Photoswitchable optoGPCRs for reversible control of Gs and arrestin signalling
Photoswitchable optoGPCRs for reversible control of Gs and arrestin signalling
Walter, D.; McDowell, R.; Isaikina, P.; Pantiru, A.; Ravimohan, H.; Deupi, X.; Lucas, R. J.; Schertler, G. F. X.
AbstractOptoGPCRs are light-activatable G protein-coupled receptors (GPCRs) used for optogenetic control of physiological processes. Most existing optoGPCRs are based on monostable opsins, which are limited by photobleaching and irreversibility. The bistable jumping spider rhodopsin 1 (JSR1) carrying the single point mutant S199F introduces a [~]150 nm spectral separation between the active and inactive states, enabling bidirectional control with distinct wavelengths of light. Here, we show that JSR1-S199F demonstrates robust, light-reversible arrestin recruitment and Gq/i protein activity. We then engineered JSR1-S199F-based optoGPCRs with Gs protein activity, expanding the limited repertoire of bistable Gs-coupled opsins.

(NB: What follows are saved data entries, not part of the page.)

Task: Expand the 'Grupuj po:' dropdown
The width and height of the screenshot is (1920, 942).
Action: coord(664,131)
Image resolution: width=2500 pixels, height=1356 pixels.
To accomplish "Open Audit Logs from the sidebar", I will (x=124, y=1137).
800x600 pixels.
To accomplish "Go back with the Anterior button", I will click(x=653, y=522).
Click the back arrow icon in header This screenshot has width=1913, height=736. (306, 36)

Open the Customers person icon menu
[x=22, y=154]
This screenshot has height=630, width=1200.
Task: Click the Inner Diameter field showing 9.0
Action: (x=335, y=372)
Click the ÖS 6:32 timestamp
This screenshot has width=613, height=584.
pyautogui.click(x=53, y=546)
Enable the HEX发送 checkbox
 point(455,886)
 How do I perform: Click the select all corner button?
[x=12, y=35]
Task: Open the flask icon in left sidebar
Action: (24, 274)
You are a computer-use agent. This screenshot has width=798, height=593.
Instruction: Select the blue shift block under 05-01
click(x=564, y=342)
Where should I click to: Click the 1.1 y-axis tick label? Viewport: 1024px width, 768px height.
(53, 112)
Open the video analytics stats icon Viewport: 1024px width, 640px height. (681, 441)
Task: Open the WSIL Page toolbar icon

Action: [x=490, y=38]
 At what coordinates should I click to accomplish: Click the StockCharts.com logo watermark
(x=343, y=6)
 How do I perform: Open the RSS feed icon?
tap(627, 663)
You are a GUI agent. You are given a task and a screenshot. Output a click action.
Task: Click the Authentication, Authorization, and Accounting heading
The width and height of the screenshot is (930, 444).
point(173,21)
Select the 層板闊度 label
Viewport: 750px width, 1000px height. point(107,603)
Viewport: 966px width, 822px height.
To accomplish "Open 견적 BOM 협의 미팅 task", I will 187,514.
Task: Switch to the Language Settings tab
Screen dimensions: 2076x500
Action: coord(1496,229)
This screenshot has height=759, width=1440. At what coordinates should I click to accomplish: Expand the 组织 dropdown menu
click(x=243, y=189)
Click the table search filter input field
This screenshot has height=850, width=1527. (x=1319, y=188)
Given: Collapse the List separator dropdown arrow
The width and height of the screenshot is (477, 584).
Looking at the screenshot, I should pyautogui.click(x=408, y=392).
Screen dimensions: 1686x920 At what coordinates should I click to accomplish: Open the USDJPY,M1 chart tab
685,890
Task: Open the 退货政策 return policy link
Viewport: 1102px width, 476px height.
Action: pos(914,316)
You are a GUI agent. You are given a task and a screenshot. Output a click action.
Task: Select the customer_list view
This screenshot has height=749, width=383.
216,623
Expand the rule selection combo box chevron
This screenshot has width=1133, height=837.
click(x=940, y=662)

Specifically, we present optoDRD1, a chimeric optoGPCR that redirects the native Gq/i protein activity of JSR1 towards the Gs pathway of the dopamine D1 receptor (DRD1). Through systematic screening of intracellular domain combinations, we identified an optimal chimeric configuration comprising ICL2, ICL3, helix 8, and the C-terminus from DRD1. The resulting optoGPCR is activated by violet light ({lambda}max = 397 nm) and deactivated by green light ({lambda}max = 531 nm) at physiologically relevant light intensities. A single violet light pulse drives sustained Gs signalling for several hours, while green light deactivation enables precise signal termination at any timepoint. OptoDRD1 closely mimics wild-type DRD1 signalling kinetics and G protein selectivity. Compared to JellyOp, the only previously characterised natively Gs-coupled opsin, optoDRD1 shows higher signal amplitude and reversibility over multiple light cycles. We further demonstrate optoDRD1s utility for optogenetic control of Gs-regulated processes in vitro, including insulin secretion in human {beta}-cells and signalling modulation in a neuronal cell line, supporting its potential for in vivo applications. The biochemical stability and known structure of JSR1 make it a robust scaffold for this rational engineering and for future biophysical characterization. Together, optoDRD1 and JSR1-S199F expand the optoGPCR toolkit and open new opportunities for dissecting dopaminergic signalling, Gs-mediated physiology, and GPCR signalling pharmacology.